Following up on the vignette in the devel-version for DelayedArray: Is there a timeline for implementation of multicore processing across blocks?
The timeline is: as soon as possible! I'll do my very best to have this into the next BioC release.
That sounds good! I am considering rewriting an R-package I am are developing to take advantage of the new features in DelayedArray. While it is much more memory efficient than my current implementation, it is quite a bit slower. The main bottle-necks are calls to rowSums, colSums, etc on large arrays. I assume simple cases like these would see a fairly significant boost in speed, especially on server grade computers with multiple cores?
I expect multicore block processing to improve speed but how much exactly will depend on the type of DelayedArray object. Let's keep in mind that with on-disk DelayedArray objects (HDF5Array), the cores will compete for I/O. And it's not clear to me that N cores trying to read N HDF5 blocks concurrently are going to do a much better job than 1 core reading the N blocks sequentially. Of course it will also depend on your hard drive, with SSD being better at handling concurrent read access than rotating drives. For in-memory DelayedArray objects (e.g. RleArray) multicore block processing will probably give a more significant speed boost.
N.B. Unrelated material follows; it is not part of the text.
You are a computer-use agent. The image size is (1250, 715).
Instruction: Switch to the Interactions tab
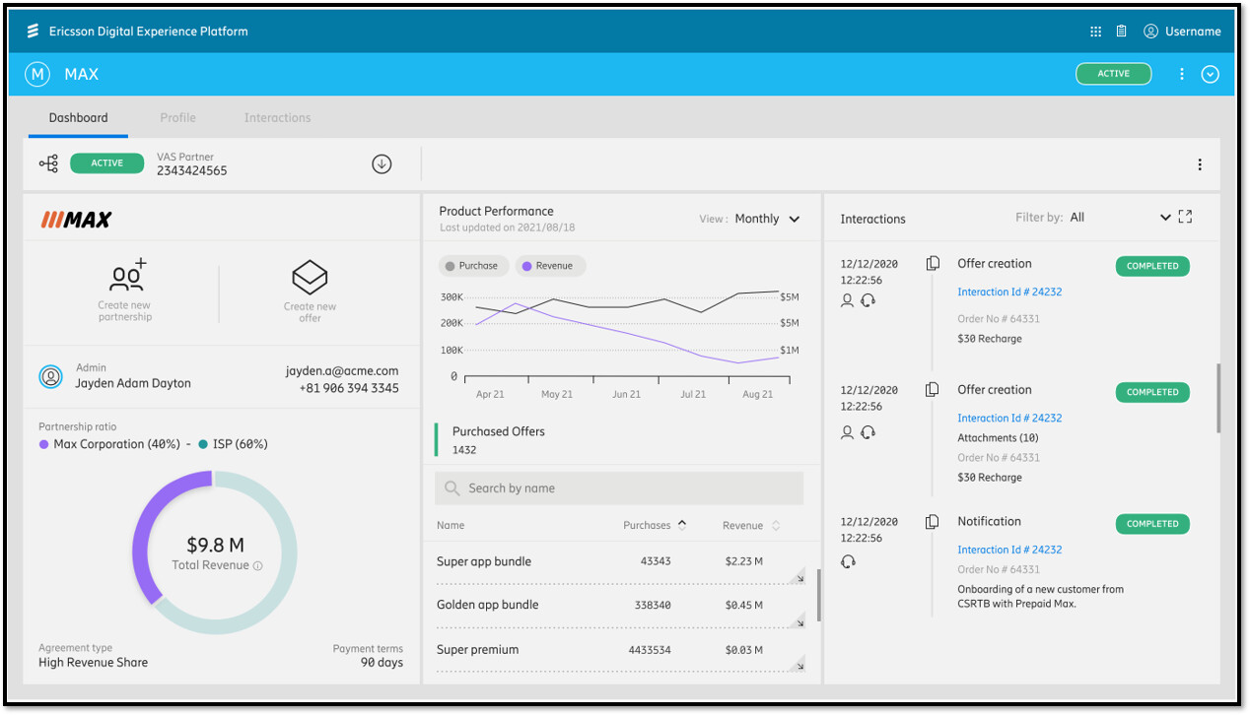pos(277,117)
This was for read-only multicore block processing. Note that operations that write the data to disk (e.g. realization or matrix multiplication) won't be able to support multicore block processing if the realization backend is HDF5 because HDF5 does not support concurrent write access to a dataset yet. However, we should be able to support multicore realization of a DelayedArray as an RleArray object.
I am only using in-memory objects at the moment, primarily DataFrame of Rle's wrapped with DelayedArray. I was actually wondering what the difference is between a DelayedArray around a DataFrame compared to an RleMatrix - conceptually they seem very similar? Is one more efficient speed or memory-wise? Will both be able to have parallel block-processing?
The plan for RleArray and RleMatrix objects is to use a seed (RleArraySeed) that supports chunking. This will allow better compression and more efficient block processing (especially in the case of multicore block processing) than a DataFrame of Rle's wrapped in a DelayedArray.
Furthermore, this chunking will allow multicore realization of a DelayedArray as an RleArray or RleMatrix object. Not something that is really feasible with a DataFrame of Rle's wrapped in a DelayedArray.
Interesting! Looking forward, in order to unlock most of the features of DelayedArray (better compression + parallel block processing), it's better to use RleMatrix instead of a DataFrame of Rle's?
One reason for using a DataFrame of Rle's is that it seems much faster to create than an RleMatrix. What's a good way to build a very large RleMatrix? Obviously, first creating a normal matrix is not possible, since that would take up to much memory. Coercing a DataFrame of Rle's to a RleMatrix seems very slow as well.